Die kubanische Regierung hat am Donnerstag fast 200 weitreichende Wirtschaftsreformen genehmigt, die darauf abzielen, die kommunistische Insel vor einer drohenden wirtschaftlichen Katastrophe zu retten. Diese Reformen kommen zu einem Zeitpunkt, an dem Kuba unter dem Druck eines US-Ölembargos leidet und eine tiefe Wirtschafts- und Versorgungskrise durchlebt.
Unter den neuen Maßnahmen, die während einer Sitzung des kubanischen Parlaments beschlossen wurden, ist die Erlaubnis zur Gründung von privaten Restaurantketten und anderen Gastronomiebetrieben durch ausländische Investoren. Dies stellt einen signifikanten Schritt in der Öffnung der kubanischen Wirtschaft dar, die traditionell stark zentralisiert und staatsgeführt war.

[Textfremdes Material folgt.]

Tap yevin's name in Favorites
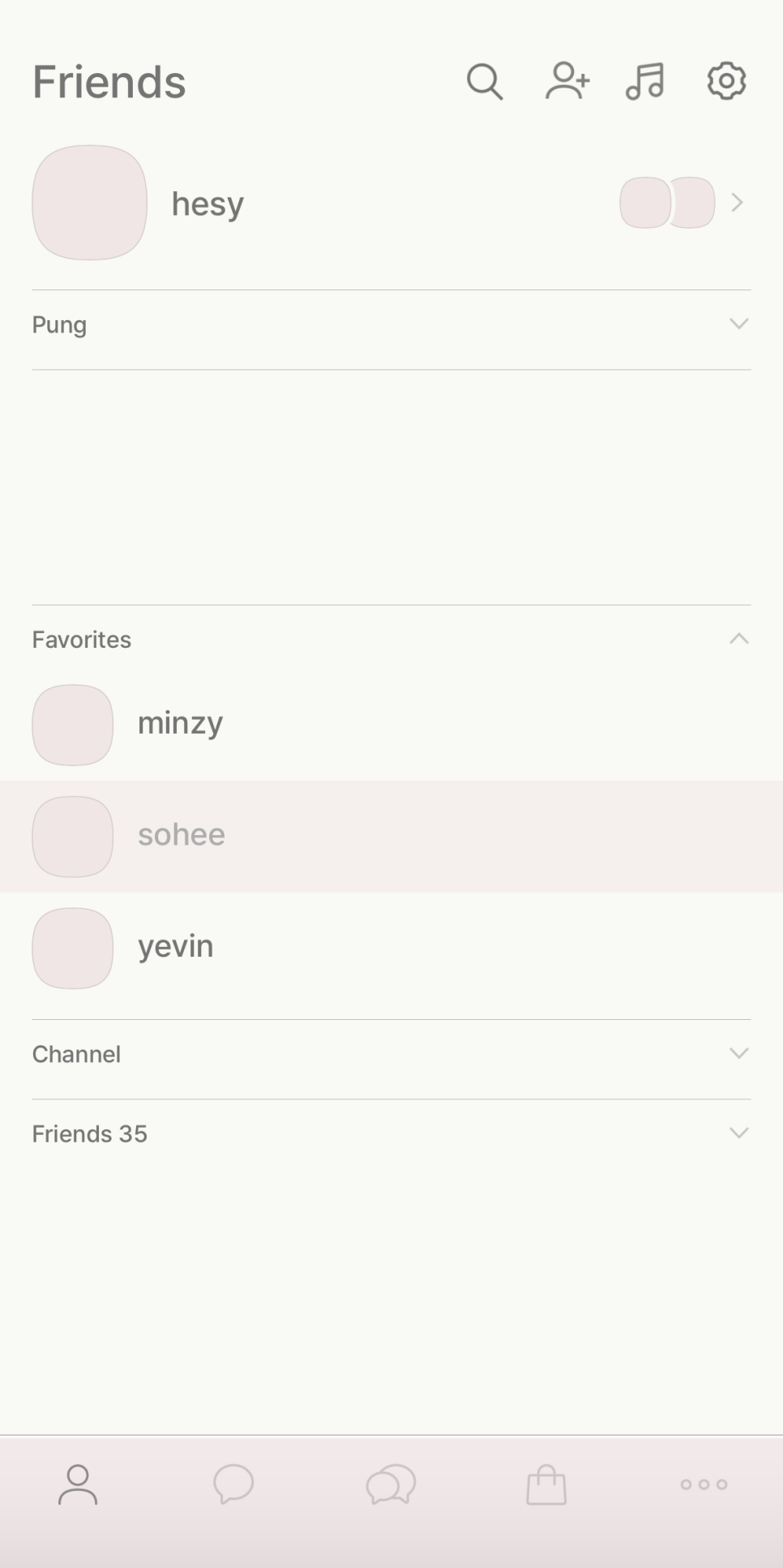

Premierminister Manuel Marrero betonte, dass diese Erleichterungen notwendig seien, um den wirtschaftlichen Druck zu mindern und den Lebensstandard der Bevölkerung zu verbessern. In den letzten Jahren hat sich die Situation in Kuba aufgrund von anhaltenden wirtschaftlichen Schwierigkeiten und internationalen Sanktionen weiter verschärft.
Die Reformen sind Teil eines Notfallpakets, das die Kommunistische Partei Kubas genehmigt hat, um die Wirtschaft zu revitalisieren und die Lebensbedingungen der Bürger zu verbessern. Experten sehen dies als einen Wendepunkt für Kuba, das sich in einem historischen Transformationsprozess befindet.